Modena, Emilia-Romagna. Una città tra le più belle e le meglio amministrate del mondo. Eppure, anche qui, immigrazione e sicurezza, prima di tutto e soprattutto. E poi la delusione di alcuni verso un modello politico e sociale e verso una sinistra incerta e a tratti un po' confusa. Non tanto a livello amministrativo, che qui la qualità è sempre altissima: no, a livello politico. E, poi, molto poco dulcis e nemmeno tanto in fundo, il rifiuto della politica che non funziona o che fa fatica a 'rappresentare' come faceva una volta: ecco a voi l'avanzata della Lega nelle regioni rosse, già indagata dal bel libro di Paolo Stefanini, Avanti Po, pubblicato qualche mese fa dal Saggiatore).
E, allora, i flussi elettorali che hanno portato all'affermazione della Lega in tutto il territorio regionale e le analisi del voto, più o meno serie e accurate. Le testimonianze dei militanti e la corriera in viaggio verso Pontida, nella speranza che le terre irredente si uniscano alla Lombardia liberata. Gli ex-comunisti (qui lo sono tutti, potremmo dire) che si sono convertiti al voto di 'territorio' e i consensi di destra che la Lega ha saputo attrarre e, in qualche caso, anche organizzare. In più, in Occupiamo l'Emilia, troverete il dato culturale e antropologico, quello che interessa di più i nostri autori. Quell’esigenza identitaria che si manifesta soprattutto nei piccoli centri, dove la strada sale e la Lega aumenta i consensi (così come accade da anni nel resto del Nord). E tra i giovani, che dichiarano di votare la Lega e lo fanno, sempre di più, nella regione dove dietro al bancone del bar Don Camillo, nella piazza di Brescello, trovi un ragazzo cinese. «Nel bel mezzo di un cambiamento epocale», mi dice Davide, si trova anche la rossa e consapevole Emilia. Un voto a volte tutt’altro che radicato, anzi, spesso superficiale, nelle testimonianze raccolte dai tre autori. Ma un voto che è un riflesso di questo paesaggio economico e sociale che cambia. E che può spaventare, soprattutto in un Paese fragile sotto il profilo culturale come il nostro.
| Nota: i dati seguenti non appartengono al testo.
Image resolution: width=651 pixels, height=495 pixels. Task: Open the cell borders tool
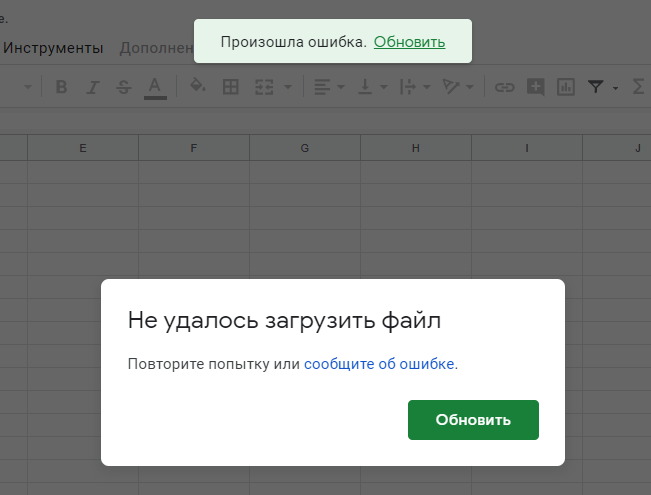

Lungo la via Emilia, Davide, Paolo e Stefano hanno attraversato localismi di ogni sorta («Bologna ladrona» e i leghisti che si chiedono perché il documentario faccia riferimento all’Emilia e non alla Romagna), confini che si spostano, 'padanizzando' anche i territori al di là degli Appennini, verso le Marche e la Toscana, globalizzazioni che rimbalzano, dal mondo grande e terribile alle scale dei condomini di Sassuolo. «Prepolitica», dice Stefano, «che si afferma là dove la politica si ritrae» o dove si è chiusa in un sistema che qualche crepa inizia a mostrarla, come dimostra, per altro, anche il grande risultato ottenuto dalle liste Cinque stelle alle ultime Regionali. Iperpolitica e antipolitica che si confrontano, come dice qualcuno. E un lavoro da fare, prima di tutto a livello culturale. Perché le cose cambiano. E se loro occupano, noi, quantomeno, dovremmo occuparcene.